# Interference Limited to Young's Double Slit Experiment

## Problems from IIT JEE

**Problem (IIT JEE 2012): **
Young's double slit experiment is carried out by using green, red and blue light, one color at a time. The fringe width recorded are $\beta_G,$ $\beta_R$, and $\beta_B,$ respectively. Then,

- $\beta_G > \beta_B > \beta_R$
- $\beta_B > \beta_G > \beta_R$
- $\beta_R > \beta_B > \beta_G$
- $\beta_R > \beta_G > \beta_B$

**Solution: **
The fringe width $\beta$ is related to the wavelength $\lambda$ by, $\beta={\lambda D}/{d}$. In the visible spectrum $\lambda_B<\lambda_G <\lambda_R$ (VIBGYOR), and hence $\beta_R>\beta_G>\beta_B$.
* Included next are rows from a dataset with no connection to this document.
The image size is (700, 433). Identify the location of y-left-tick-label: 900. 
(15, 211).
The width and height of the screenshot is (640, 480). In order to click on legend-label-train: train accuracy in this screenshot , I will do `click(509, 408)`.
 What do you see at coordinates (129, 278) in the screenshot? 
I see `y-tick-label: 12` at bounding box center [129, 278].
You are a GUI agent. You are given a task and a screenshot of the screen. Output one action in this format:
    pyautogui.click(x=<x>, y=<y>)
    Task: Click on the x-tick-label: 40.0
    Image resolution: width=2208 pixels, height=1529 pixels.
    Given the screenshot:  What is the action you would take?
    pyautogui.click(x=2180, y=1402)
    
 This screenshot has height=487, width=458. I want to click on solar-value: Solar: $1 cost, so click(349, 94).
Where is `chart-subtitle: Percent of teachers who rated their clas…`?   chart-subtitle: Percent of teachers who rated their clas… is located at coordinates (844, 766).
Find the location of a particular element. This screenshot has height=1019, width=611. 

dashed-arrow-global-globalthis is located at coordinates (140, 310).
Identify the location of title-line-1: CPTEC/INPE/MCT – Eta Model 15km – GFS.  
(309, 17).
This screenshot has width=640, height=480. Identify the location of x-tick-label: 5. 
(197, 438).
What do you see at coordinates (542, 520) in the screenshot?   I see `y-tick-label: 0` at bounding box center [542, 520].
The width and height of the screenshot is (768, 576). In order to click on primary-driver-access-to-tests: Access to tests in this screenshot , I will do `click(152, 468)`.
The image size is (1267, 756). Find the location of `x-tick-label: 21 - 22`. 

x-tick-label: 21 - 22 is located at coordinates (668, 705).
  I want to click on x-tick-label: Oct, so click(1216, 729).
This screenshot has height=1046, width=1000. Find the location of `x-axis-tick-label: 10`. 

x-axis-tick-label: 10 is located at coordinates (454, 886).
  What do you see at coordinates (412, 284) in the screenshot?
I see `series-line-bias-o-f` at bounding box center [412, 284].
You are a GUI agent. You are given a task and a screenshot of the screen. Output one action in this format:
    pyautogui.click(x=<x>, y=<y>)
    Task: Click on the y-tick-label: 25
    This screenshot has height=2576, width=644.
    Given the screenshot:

**Problem (IIT JEE 2000): **
In a double slit experiment instead of taking slits of equal widths, one slit is made twice as wide as the other, then in the interference pattern,

- the intensities of both maxima and the minima increase.
- the intensity of the maxima increases and the minima has zero intensity.
- the intensity of maxima decreases and that of minima increases.
- the intensity of maxima decreases and the minima has zero intensity.

**Solution: **
Let the intensity of light passing through the two slits be $I_1$ and $I_2$. The intensity at a point having a phase difference $\delta$ is given by,
\begin{align}
\label{yta:eqn:1}
I=I_1+I_2+2\sqrt{I_1I_2}\cos\delta.
\end{align}
The above equation gives the intensity at maxima ($\delta=0$) and minima ($\delta=\pi$) as,
\begin{align}
&I_\text{max}=I_1+I_2+2\sqrt{2I_1I_2},\\
&I_\text{min}=I_1+I_2-2\sqrt{I_1I_2}.
\end{align}
When the slits are of same width, $I_1=I_0$, $I_2=I_0$, $I_\text{max}=4I_0$ and $I_\text{min}=0$. When the width of one of the slit is doubled, $I_1=I_0$, $I_2=2I_0$, $I_\text{max}=(3+2\sqrt{2})I_0=5.83I_0$ and $I_\text{min}=(3-2\sqrt{2})I_0=0.17I_0$. The readers are encouraged to show that both $I_\text{max}$ and $I_\text{min}$ increase if $I_2=xI_0$ for some $x>1$.